Mir fallen in diesem Zusammenhang der Protest und die Hilfeschreie von Politikern und Gewerbetreibenden aus Rheinland- Pfalz ein, wenn dort eine Kaserne der alliierten Truppen mit 400 Soldaten geschlossen wird. Ohne finanzielle Kompensation geht dort nichts. Offenbar funktionieren auch die Langzeitgedächtnisse einiger Bonner MinisterInnen nicht mehr so gut. Was haben sie den BerlinerInnen kurz nach dem Mauerfall alles versprochen. Niemandem wird es schlechter gehen. Und jetzt wollen sie sogar bei der Arbeitslosen- und Sozialhilfe kürzen. Es ist ein Elend mit dieser Regierung Kohl.
Die letzten Jahre haben leider auch gezeigt, daß die Einflußnahme der Berliner CDU-Spitze auf die Bundesregierung weitaus geringer ist, als sie sich selber vorgestellt hat. Auf Einsprüche des Regierenden Bürgermeisters Diepgen hat die Regierung Kohl nicht positiv reagiert, sondern die Finanzausstattung Berlins weiter gekürzt. Keine gute Ausgangslage für die Stadt.
Aber wir dürfen nicht ausschließlich auf Bonn schauen. Berlin wird nur eine Chance haben, wenn es konsequent die Zukunftstechnologien gewinnt: Verkehrs-, Umwelt-, Kommunikations- und Medizintechnologie. Außerdem müssen wir alles versuchen, die Hauptstadt wieder zu einem Zentrum der Film- und Fernsehbranche umzubauen. Im Ruhrgebiet wurden zum Beispiel in den vergangenen zehn Jahren eine halbe Million neuer qualifizierter Arbeitsplätze in den Zukunftsbranchen geschaffen.
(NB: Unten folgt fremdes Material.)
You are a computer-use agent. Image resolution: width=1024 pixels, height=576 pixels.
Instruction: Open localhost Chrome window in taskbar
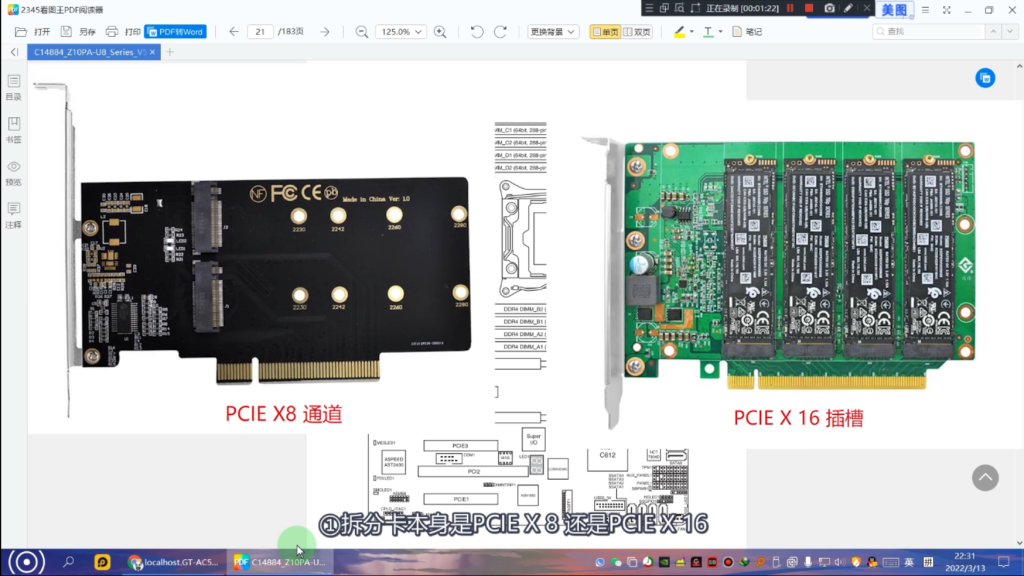[x=173, y=562]

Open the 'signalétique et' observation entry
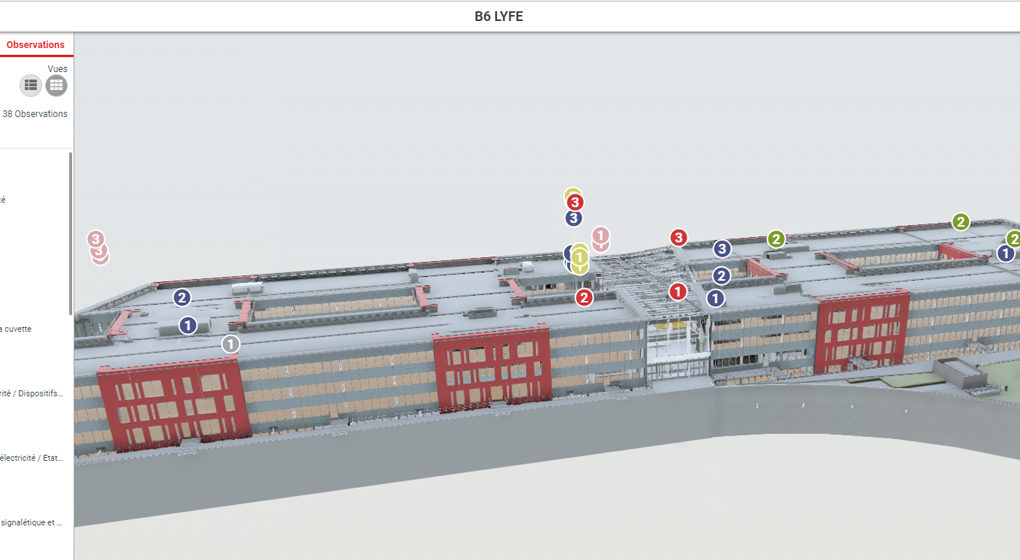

Wir brauchen heute auf Bundesebene dringender denn je ein Umsteuern, einen Wechsel zu einer Politik wirtschaftlicher, sozialer und ökologischer Reformen. Der US-amerikanische Vizepräsident Al Gore hat es so formuliert: „Die Wirtschaft wird nicht ein einziges Prozent wirkliches Wachstum durch die Zerstörung der Natur erzielen können, alle anderen Aussagen sind falsch. Aber auch die Ökologie wird nicht eine einzige Blume retten können, wenn sie die Natur nur gegen die Wirtschaft abzuschirmen versucht. Nur gemeinsam werden wir es schaffen.“
Ich meine, wir müssen endlich aufhören, wegen ideologischer Scheuklappen einiger unflexibler alter Herren Umwelt gegen Arbeit auszuspielen. Berliner Ziel muß sein, die Stadt zur grünsten Industrieregion Europas auszubauen. Weil wir auch in Zukunft Industrieproduktion und Gewerbe brauchen, müssen wir zeigen: Der Weg der Industriegesellschaft darf nicht in die ökologische Katastrophe führen.
Ditmar Staffelt ist Landes- und Fraktionsvorsitzender der SPD.